An unflinchingly barren landscape of sand, wind, and heat welcomed us into the north. Unable to enter Egypt, we wanted a taste of what our end destination could have been. And so in search of Sudan’s ancient treasures, we journeyed northward into the vastness of the Sahara desert.
Musawwarat es Sufra
Our first historical site was Musawwarat, an enormous pile of ruins of which no one knows the purpose of, and of which is only accessible via private vehicle. Pulling up to the Lion Temple, we didn’t have to search far for the ghaffir. A man in a billowing white tunic and sporting Einstein hair greeted us in Arabic, and after a meager Arabinglish conversation, we were allowed access to one of the finest Kushite temples.
Unfortunately, we completely missed the informational board (which, in our defense, was facing the wrong way). Thus most of the time, we were unsure exactly what we were looking at. But nonetheless, it was awe-inspiring.
In the same vicinity is the Great Enclosure, a complex dating from Kushite history. From the ruins it’s easy to see how expansive this plaza must have been. As the sun set, we wandered the ancient hallways in silence, trying to conjure up who would have walked upon these floors.
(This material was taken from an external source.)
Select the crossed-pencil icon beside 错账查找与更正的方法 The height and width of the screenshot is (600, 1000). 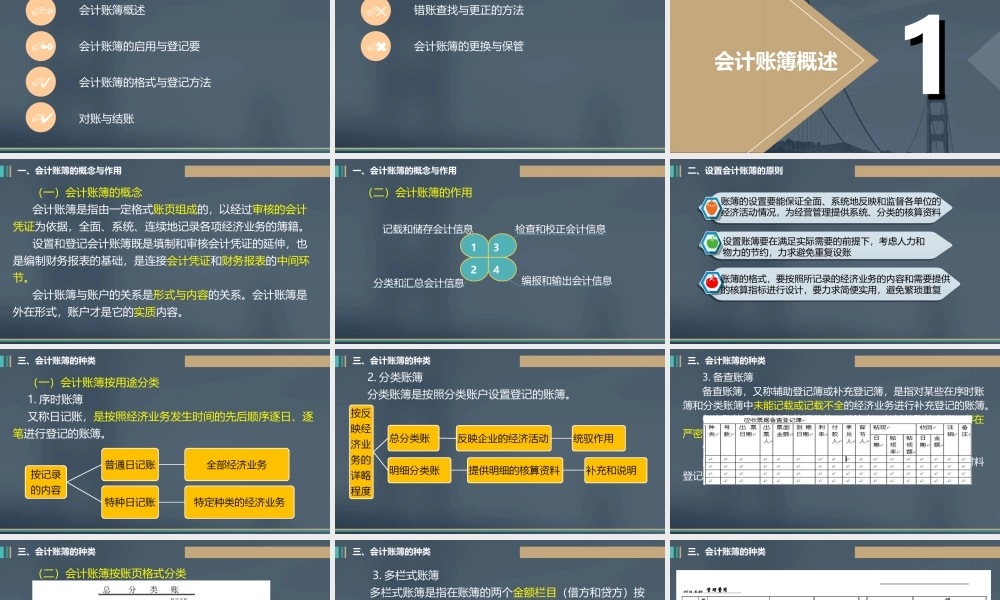[x=375, y=13]
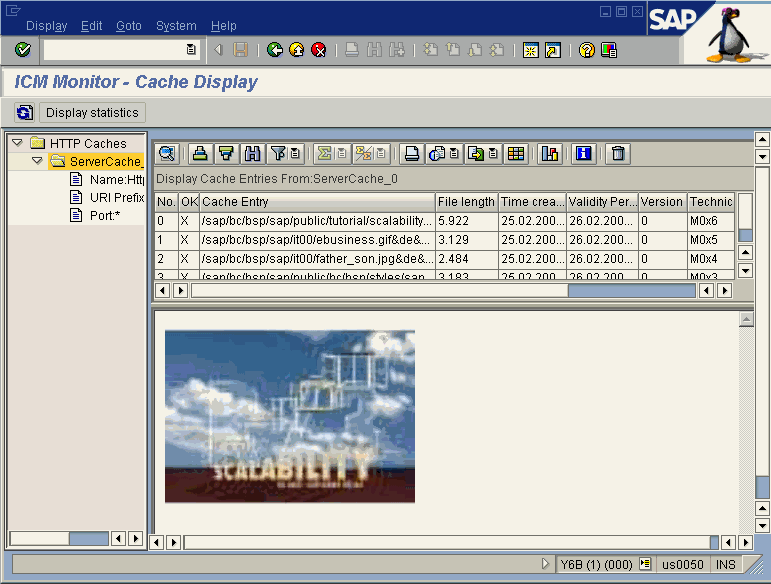Viewport: 771px width, 584px height.
Task: Click the scalability image preview
Action: (289, 416)
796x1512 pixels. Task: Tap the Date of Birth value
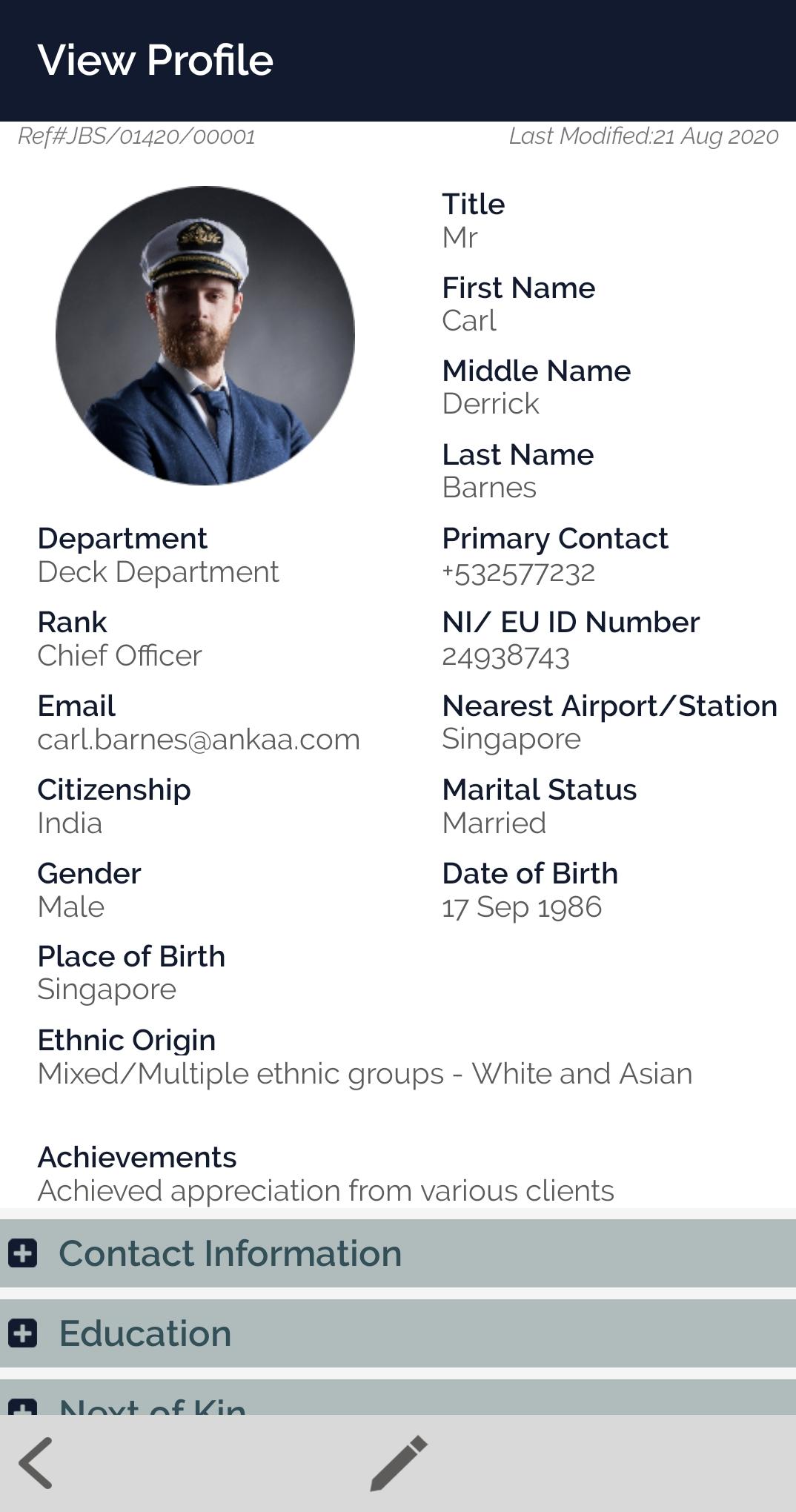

The Royal Cemeteries of Meroe
For an archaeologically significant site with over 200 pyramids, the Meroe pyramids are surprisingly accessible. The north cluster pyramids, clearly visible from the main highway, are dwarfed by Egypt’s. But there’s a tranquility to these Sudanese treasures. Almost no touts heckle you, and on most days, you’ll have the 8th century B.C. pyramids completely to yourself.
[Click photo to enlarge]
A little history we picked up: Unlike their Egyptian counterparts, these Nubian pyramids are built on top of the buried. As a result, there is no labyrinth inside, but only a simple funerary chapel where offerings were made. But that didn’t stop an Italian explorer, who lopped off the top of each pyramid in the hopes of treasure. Besides some jewelry in the Tomb of Queen Amanishakheto, he walked away with nothing. And Sudan was left with a field of decapitated pyramids.
Possibly the best preserved Kushite site in Sudan, the Naqa ruins showcase Sudan’s classic architecture and artwork.
And so concludes our tour through Sudanese history. With one last pit-stop in Khartoum, we were off back to Ethiopia!